What is being asked:
List every line of the records below as a numbered list, omitting blank lines and leaving out the pictures.
BEGIN
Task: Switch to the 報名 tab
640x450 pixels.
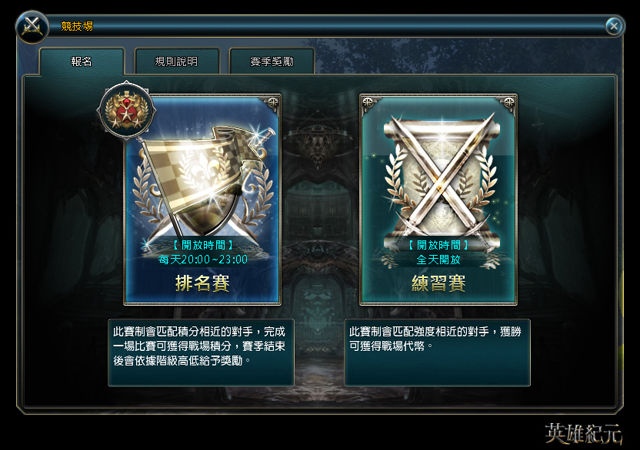Action: point(82,61)
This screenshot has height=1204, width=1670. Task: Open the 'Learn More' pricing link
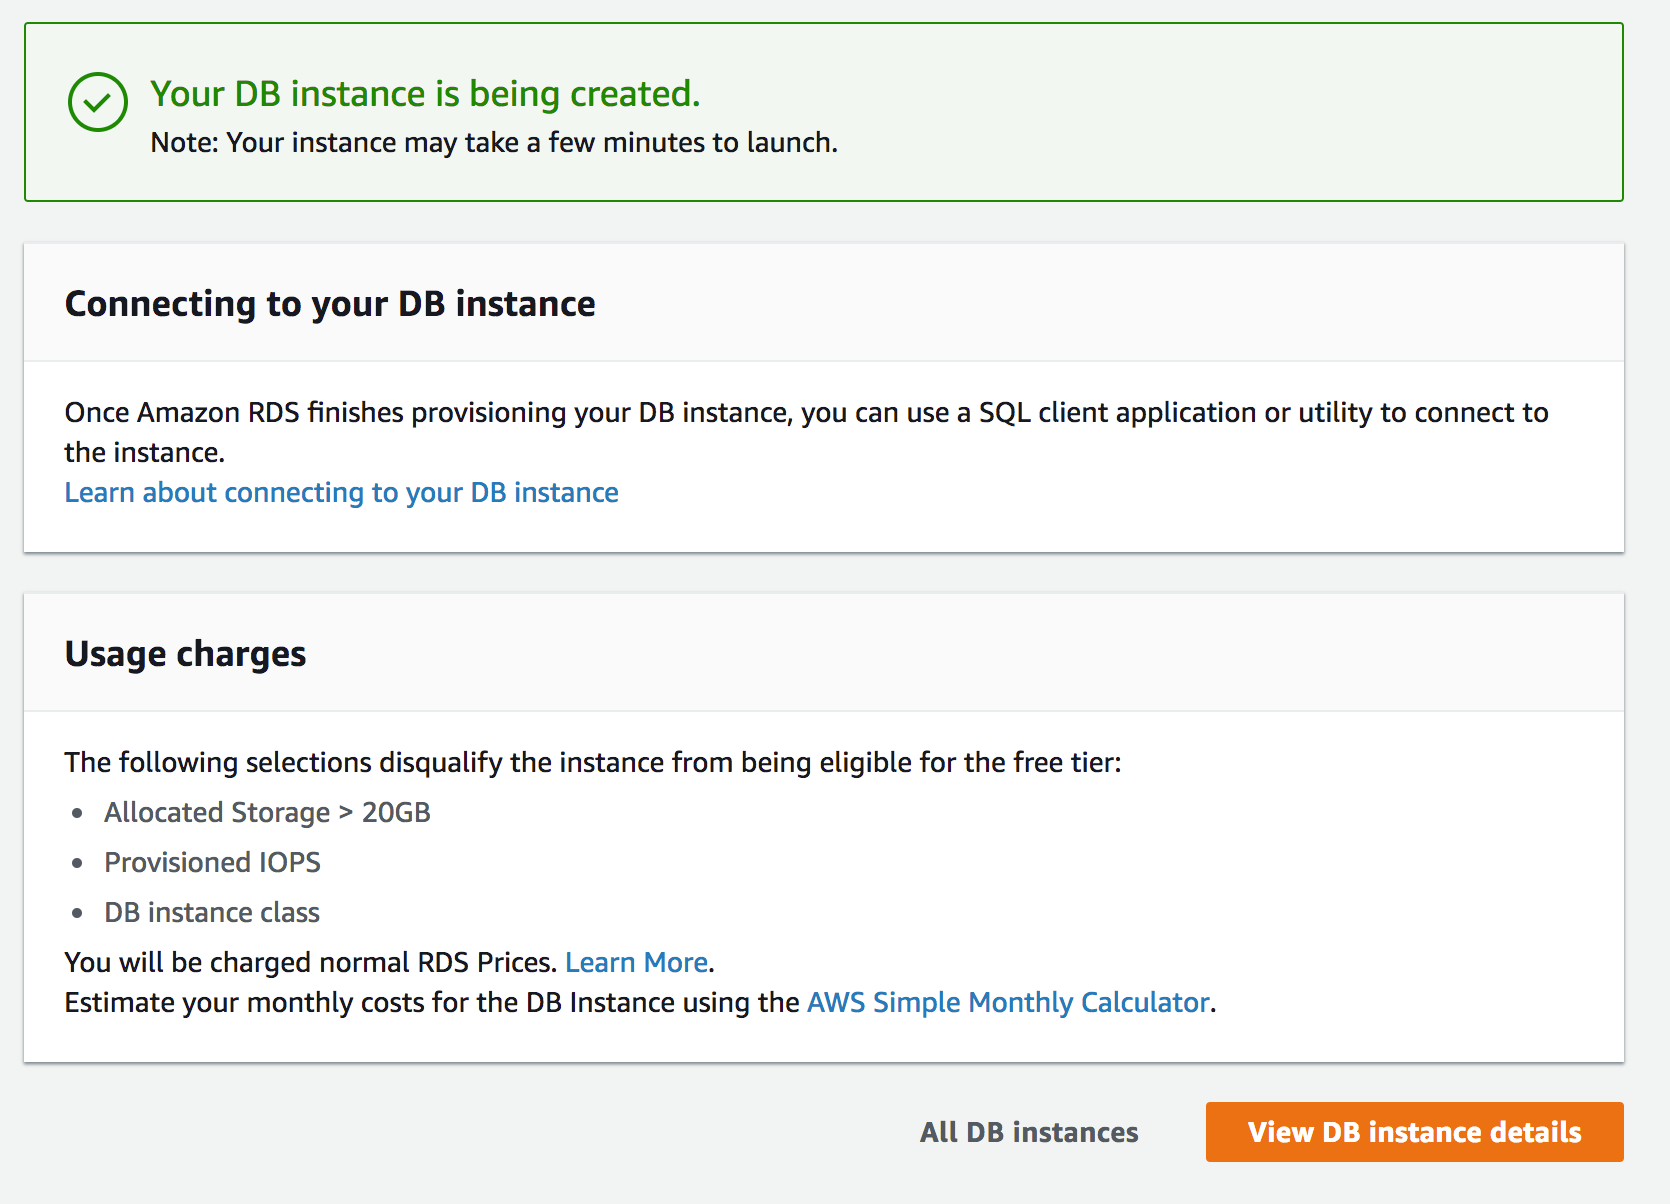[x=636, y=963]
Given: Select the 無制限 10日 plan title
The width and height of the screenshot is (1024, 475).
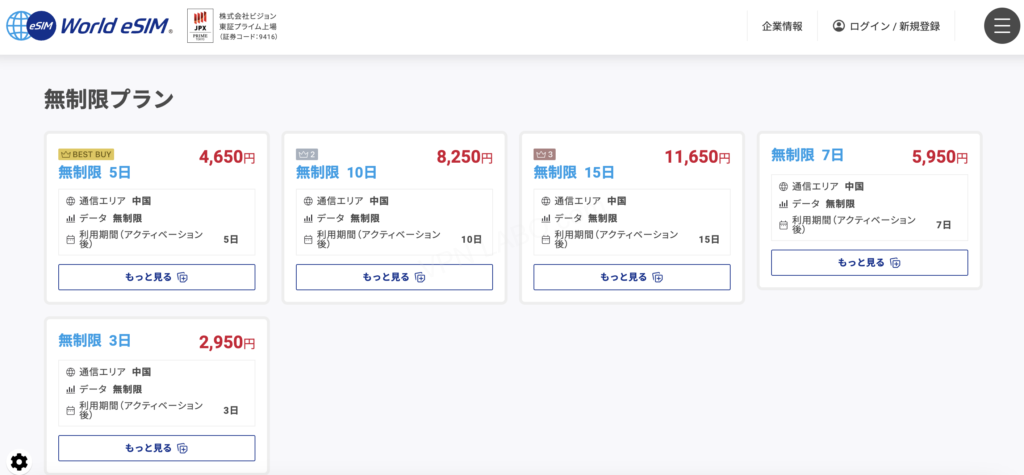Looking at the screenshot, I should (336, 172).
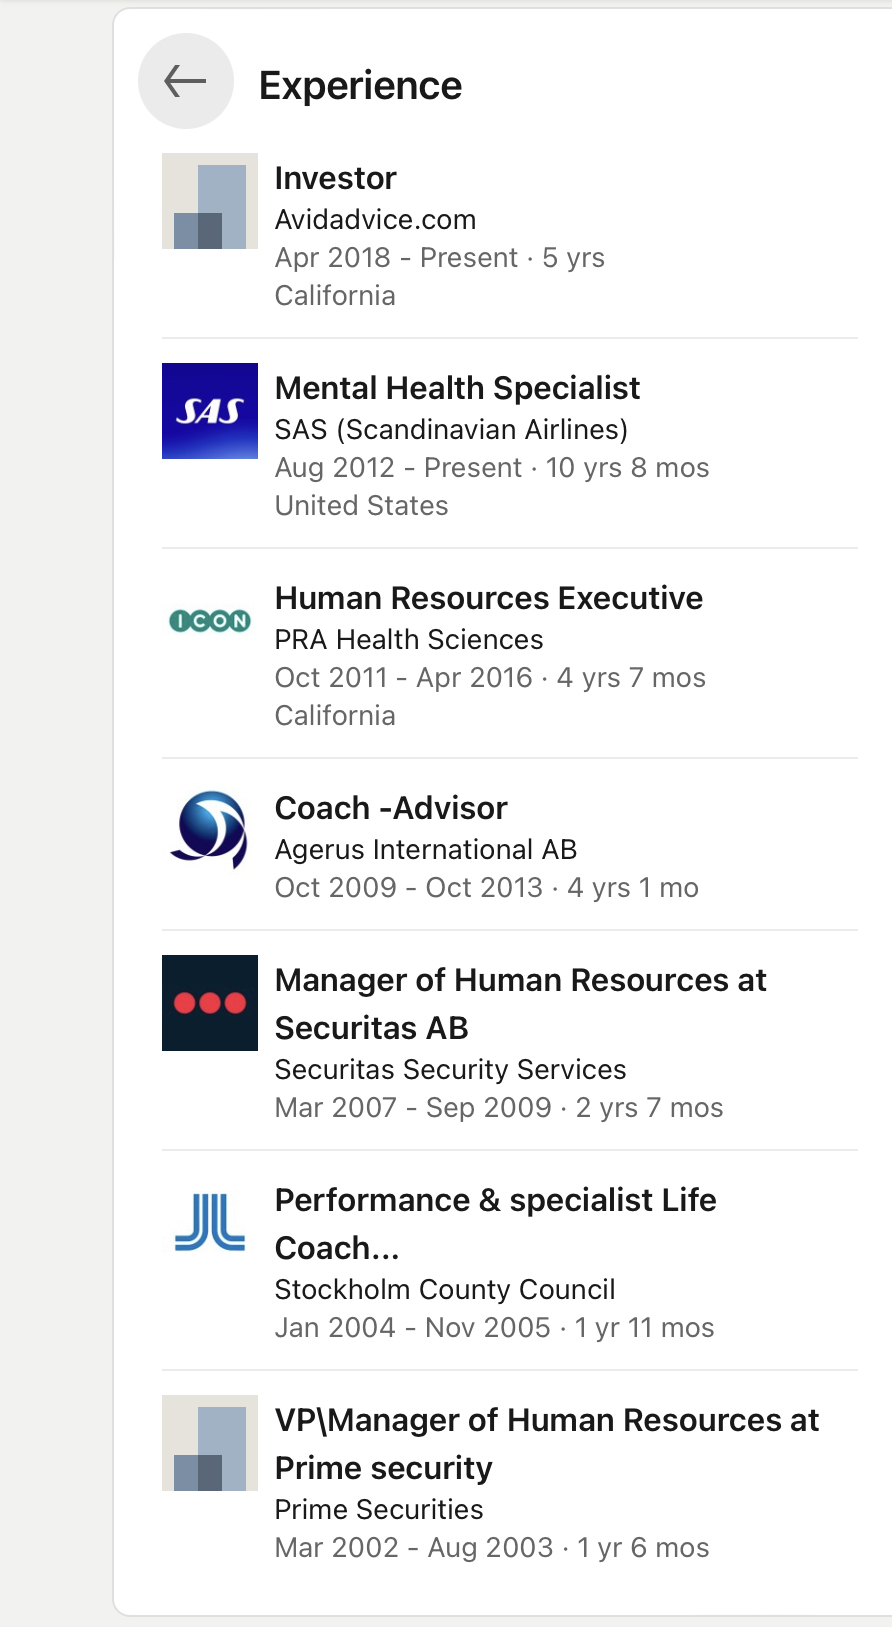Image resolution: width=892 pixels, height=1627 pixels.
Task: Click the Stockholm County Council logo
Action: click(210, 1222)
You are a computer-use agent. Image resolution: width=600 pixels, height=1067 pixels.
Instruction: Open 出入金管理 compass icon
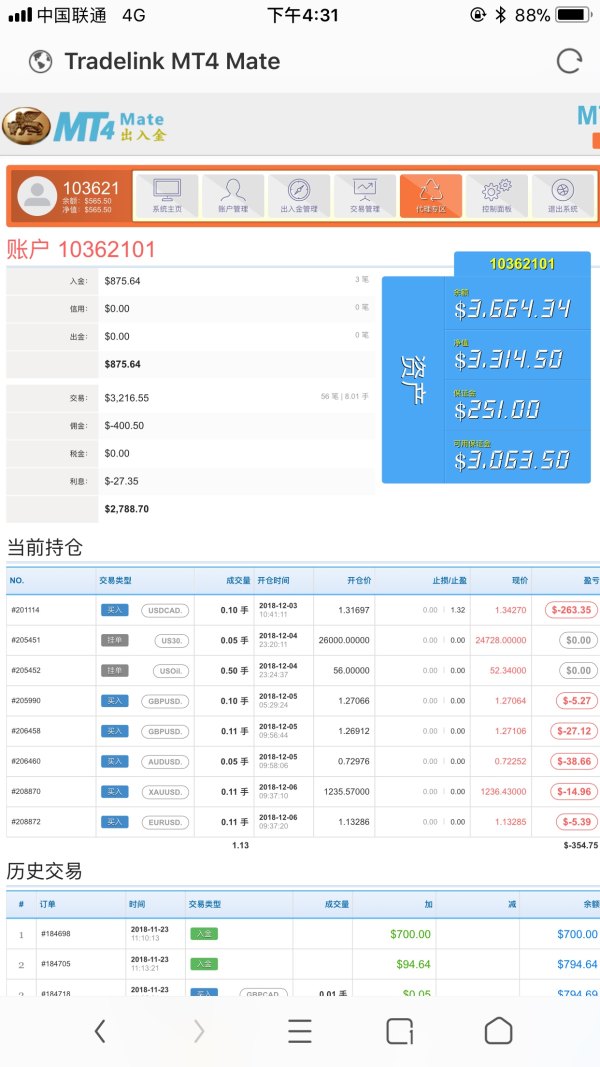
END
Written solution:
1. Task: Switch to the 報名 tab
2. 640x450 pixels.
3. Action: point(82,61)
4. This screenshot has height=1204, width=1670. Task: Open the 'Learn More' pricing link
5. [x=636, y=963]
6. Given: Select the 無制限 10日 plan title
7. The width and height of the screenshot is (1024, 475).
8. Looking at the screenshot, I should (336, 172).
9. Image resolution: width=892 pixels, height=1627 pixels.
10. Task: Click the Stockholm County Council logo
11. Action: click(210, 1222)
12. You are a computer-use agent. Image resolution: width=600 pixels, height=1067 pixels.
13. Instruction: Open 出入金管理 compass icon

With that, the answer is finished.